Judge Sonia Sotomayor barely let Oklahoma attorney Lisa Blatt finish her opening statement before demanding to know the exact date of statehood and the date the Creek reservation was was supposedly eliminated.

“We don’t have to give you a date,” Blatt retorted, “Rome didn’t fall in a day.”

Blatt argued that Congress moved in stages to effectively strip the tribe of its reservation, first taking the land and then its sovereignty by limiting tribal government. She said that at the time respondent Patrick Murphy committed murder in Henryetta, Okla., in 1999, the area was state soil.

But Creek Nation lawyers have argued that Congress never explicitly enacted legislation dissolving the tribe and so it still exists. “The text is what governs,” argued Ian Gershengorn, “and Congress considered [disestablishment] and rejected it.”

But Oklahoma pointed to the transfer of hundreds of tribal criminal cases to state courts upon statehood in 1906 as a sign that the reservation was being phased out.

“Everything was washed away,” Blatt said of the tribe’s sovereignty. “The only authority they had was to level allotments and sign deeds.”

Deputy Solicitor General Edwin Kneedler, supporting Oklahoma, warned that the consequences of recognizing the area as a reservation now “would be a stark departure from how everyone has understood it over the past 100 last years”.
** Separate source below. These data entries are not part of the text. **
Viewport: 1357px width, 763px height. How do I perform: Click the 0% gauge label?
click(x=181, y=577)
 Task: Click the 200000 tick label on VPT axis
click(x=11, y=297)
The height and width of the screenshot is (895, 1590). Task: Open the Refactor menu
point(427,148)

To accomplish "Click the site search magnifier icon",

“There are life-altering consequences,” Blatt added. She said up to 2,000 state-held prisoners could be freed, including 155 murderers and 113 rapists. Such an upheaval would be “traumatic” for victims, she said, with no certainty that all cases could be successfully retried in federal courts.

Kneedler said clarifying tribal authority over 44 eastern Oklahoma counties could also upend regulatory systems and impact business. Sales taxes, gasoline taxes, and cigarette taxes currently levied by the state in these areas can be waived. “The United States is very concerned,” he said.

The liberal justices of the court were skeptical.

Justices Elena Kagan and Stephen Breyer noted that prior cases on tribal issues had never discussed the notion of sovereignty stripping as a feature of removing a reservation. “It’s not there because we never thought that a government trying to disempower a tribe was relevant to the existence of a reservation,” Kagan said.

But Breyer was also skeptical that transferring tribal cases to state courts amounted to a “big deal.”

“Is it a big deal that they should have taken ongoing tribal cases and put them in federal courts instead of state courts?” Breyer wondered aloud. “This is not a repeal of reservation.”

Kagan agreed, suggesting the courts’ decision to transfer the cases was irrelevant. “How do we know what Congress intended?” she asked aloud.

Gershengorn explained that Oklahoma State and Creek Nation currently have co-jurisdictional agreements to govern the vast reservation area and that affirmation of the lower court’s decision would not be as disruptive as the state predicts. .

“The state’s concerns are greatly exaggerated,” said Ian Gershengorn, Creek’s attorney.

If the lower court’s decision is upheld, Patrick Murphy’s state conviction for murder – and death sentence – would be overturned. His case should be retried by federal prosecutors who have the power to prosecute on Indian lands.

“There is not a single text” nullifying the reservation, Judge Alito conceded, “but a series of things which together, in the context of the State, constitute a major difference”.